The shootings in Georgia were in many ways a culmination of the violence against people of API descent.

Fetishizing and dehumanizing women of API descent

The history of exploitation of women of API descent also leads us to the history of racialized misogyny in the U.S.. Throughout history women of Asian or Pacific Islander descent were seen by men as “exotic” and “submissive,” based on the falsely propagated narrative of the media and leadership, along with differing cultural norms.

People, mostly men, have fetishized Asian women to such an extent that according to PornHub’s annual report “Japanese,” “Korean” “Chinese” and “Asian” are in the top 20 search results of porn on the sight.

The racism of the pornography industry – and the pervasiveness of it – fuels the exploitation of API women further. It also fuels the exploitation of black women, indigenous women and women of color, as well.

“The racism of the industry is so pervasive that it goes largely unnoticed,” according to a report by Gail Dines and Robert Jensen

“In an interview with the producer of the DVD ‘Black Bros and Asian Ho’s,’ one of us asked if he ever was criticized for the racism of such films. He said, ‘No, they are very popular.’ We repeated the question: Popular, yes, but do people ever criticize the racism? He looked incredulous; the question apparently had never entered his mind.”

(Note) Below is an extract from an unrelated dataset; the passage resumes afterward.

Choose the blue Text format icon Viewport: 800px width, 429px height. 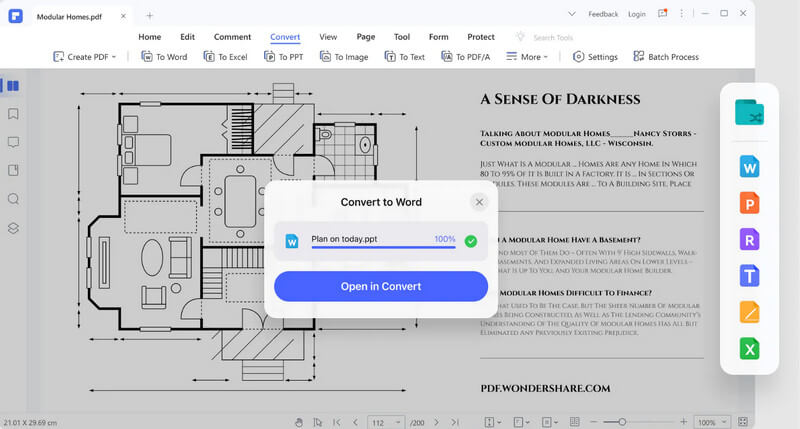749,276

Frankly, racism and exploitation of women is a tale as old as the colonization of the United States, itself.

READ: Systemic Racism Feeds Human Trafficking

READ: Victimization & Resiliency – Native American women and girls are disproportionately trafficked

The nature of Illicit Massage Businesses in the U.S.

There are an estimated 9,000+ illicit massage businesses open in the United States that are estimated to make $2.5 billion, according to Polaris.

On a national scale, IMBs (illicit massage businesses) is an industry that comes in second behind escort services for the prevalence of sex trafficking.

This illicit business is rife with exploitation to the most extreme degree in the form of both sex and labor trafficking.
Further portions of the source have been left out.